Perhaps you've noticed the newish button over to the right. And perhaps you've clicked it and discovered that it leads here, to this statement:
"We support the printed word in all its forms: newspapers, magazines and, of course, books. We think reading on computers or phones or whatever is fine, but it cannot replace the experience of reading words printed on paper. We pledge to continue reading the printed word in the digital era and beyond."
The Printed Word campaign, as I think of it, was started by two friends (this person and this person) and appears to be propagating quietly, blog by blog. (The latter conclusion was based on a quick Google search--I don't know if the campaign's founders or anyone else is formally measuring its reach.)

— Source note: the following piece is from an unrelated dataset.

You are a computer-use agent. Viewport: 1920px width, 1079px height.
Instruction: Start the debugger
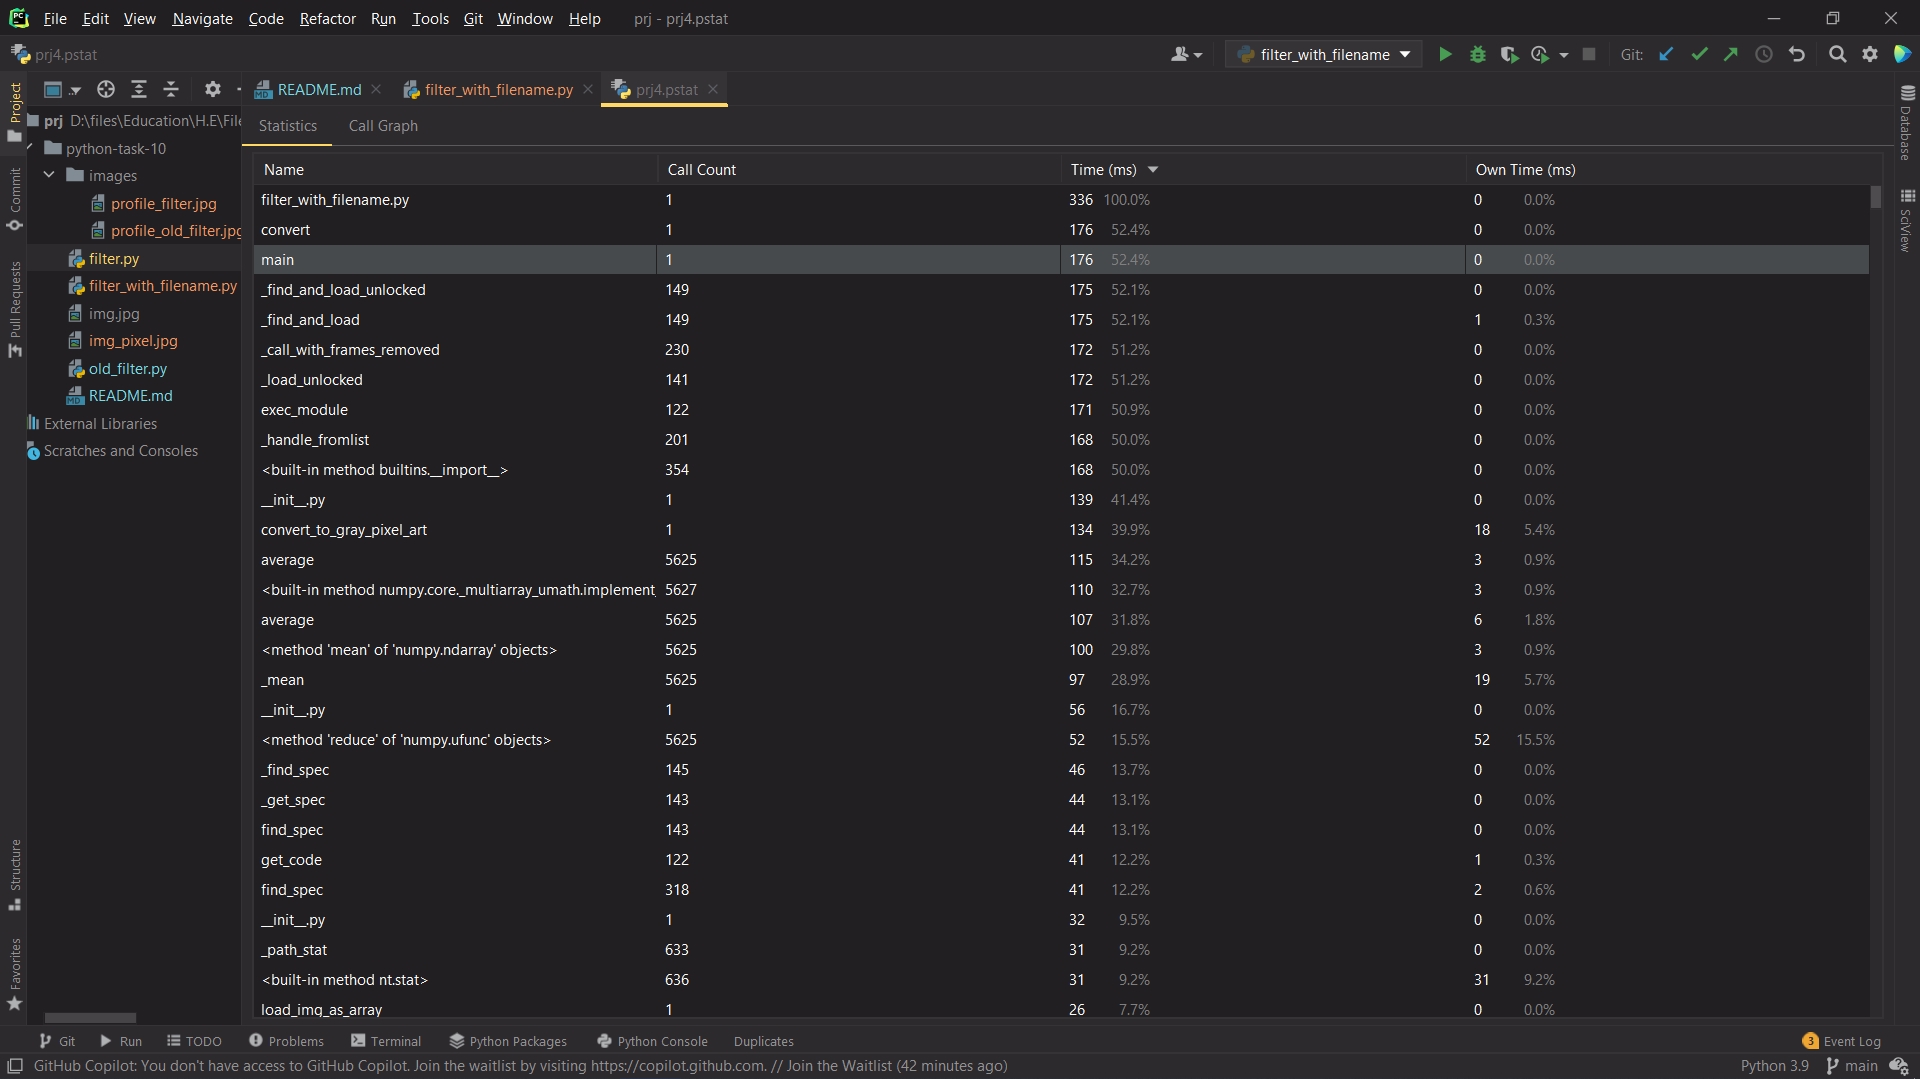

The irony of promoting the printed word via blogs is not lost on me. The very fact, however, that bloggers are behind the campaign is one reason it appeals to me. The book versus Kindle wars are nothing new; I like this pledge because it omits the "versus." Books (and magazines and newspapers), it says, can coexist happily with technology, so long as we don't forget their unique value.
For me, that value is partly sensory. I'm one of those bibliophiles who loves the physical book itself: the crispness of the paper, the colors of the binding, the design of the cover. A stack of books has a comforting presence. I enjoy the physical experience of reading books, snug in bed, a kitty curled against my side, time slipping away unnoticed as the pages slip by.
Author Eric Weiner contemplated the contrasts between books and e-books in a recent NPR story. Another bibliophile, he argues that books are special, asking, "Why else are we so careful not to bend their spines? Why else do we grant them honored space in our living rooms, our bedrooms?" He also makes the excellent point that electronic media is filled with distractions, "a noisy, crowded place, filled with sports stars and politicians and celebrities," and he concludes wistfully, "I'm afraid the reader might not even notice I'm there."
I like most technology. In fact, today I had a lively conversation with a good friend about the relative merits and uses of laptops, iPhones, Kindles, and the newly unveiled and unfortunately named iPad. Having run out of stuff to read halfway through a trip on more than one occasion, I appreciate how great an e-book reader would be for travel.
When it comes to reading in my day-to-day life, however, I will continue to reach for the books stacked on my nightstand or wedged into chronically full bookshelves or tucked into my bag. Nothing else compares.